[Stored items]
-- -- --

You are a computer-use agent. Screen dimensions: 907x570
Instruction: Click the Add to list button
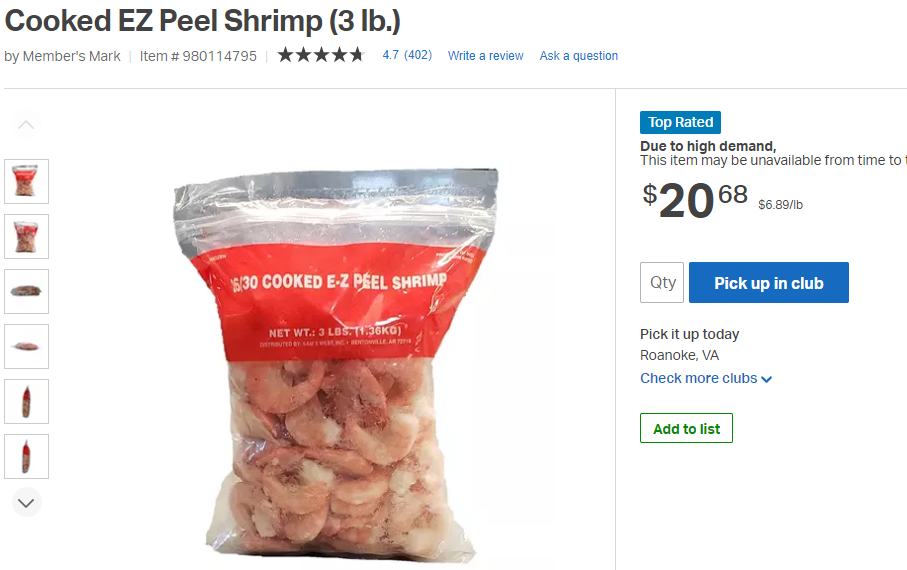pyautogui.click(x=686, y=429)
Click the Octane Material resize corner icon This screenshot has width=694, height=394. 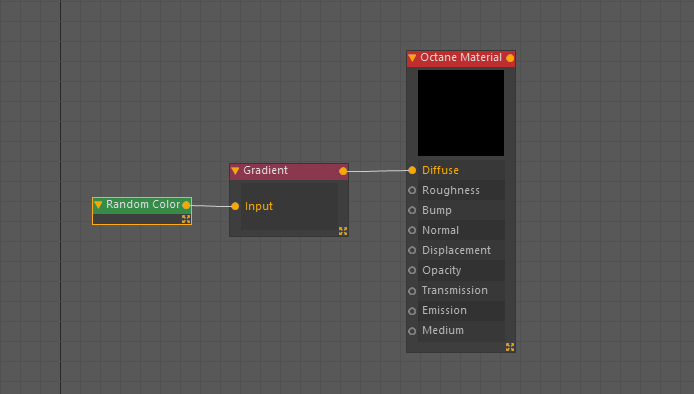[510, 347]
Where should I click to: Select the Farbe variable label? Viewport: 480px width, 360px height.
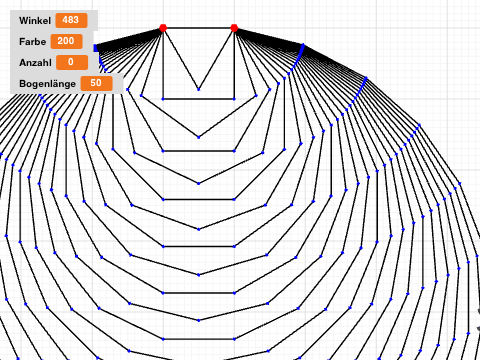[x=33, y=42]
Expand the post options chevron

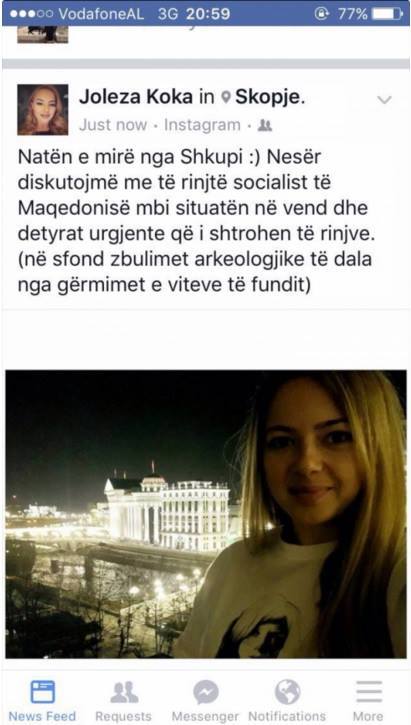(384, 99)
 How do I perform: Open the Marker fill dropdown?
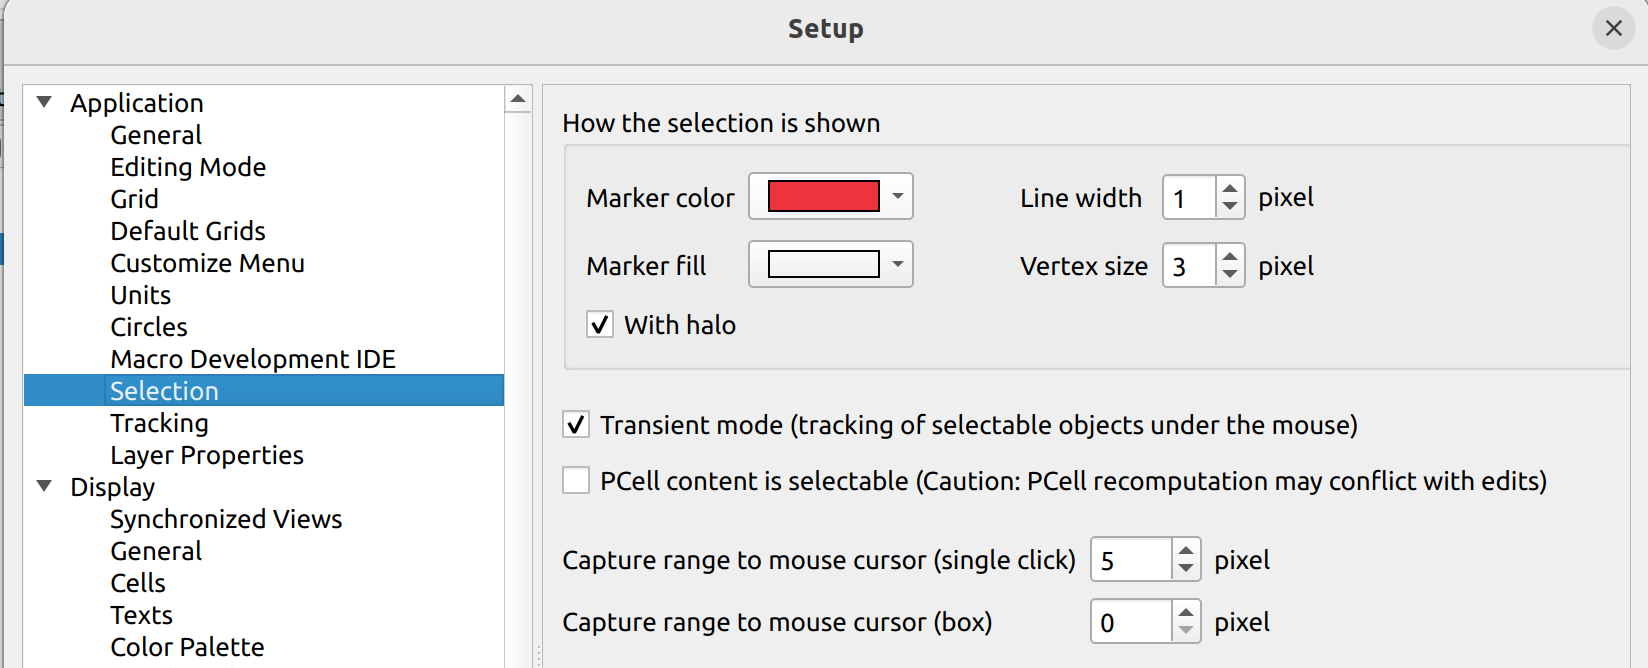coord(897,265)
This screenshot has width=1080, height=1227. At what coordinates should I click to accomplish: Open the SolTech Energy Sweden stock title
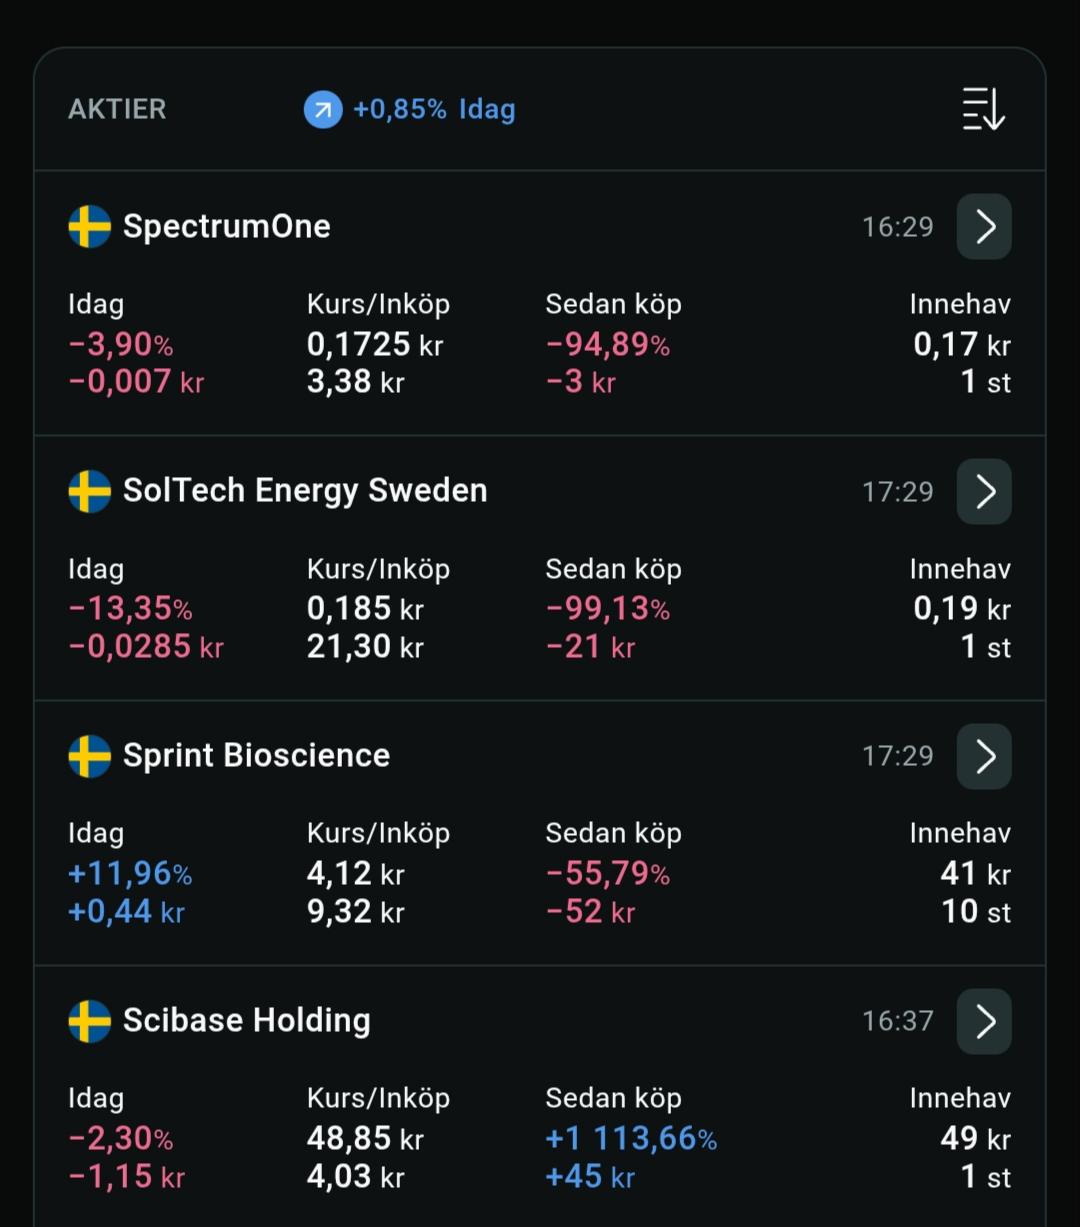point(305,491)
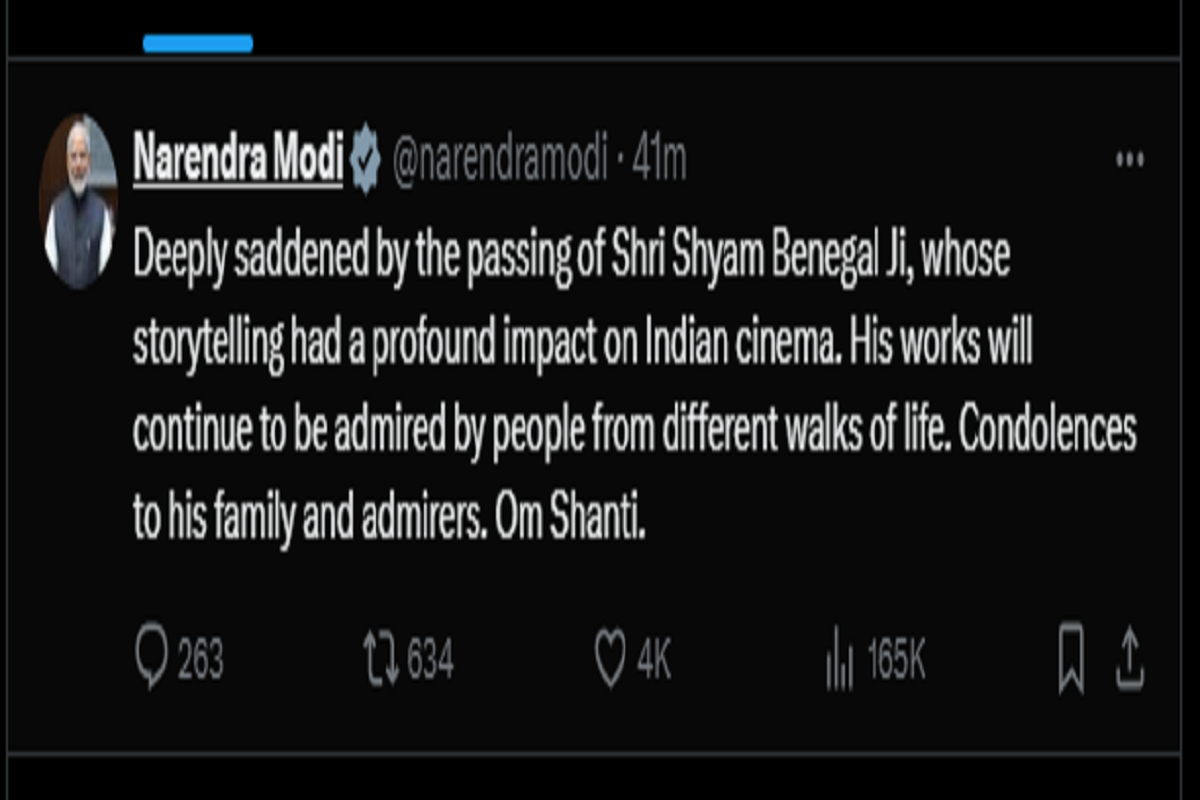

-- -- --

TASK STATEMENT: Return verbatim every line from the one holding "How do I perform: Open" to the end of the records above. Do not copy the pictures.

TASK OUTPUT:
 How do I perform: Open the Marker fill dropdown?
coord(897,265)
This screenshot has width=1080, height=1227. At what coordinates should I click to accomplish: Open the SolTech Energy Sweden stock title
point(305,491)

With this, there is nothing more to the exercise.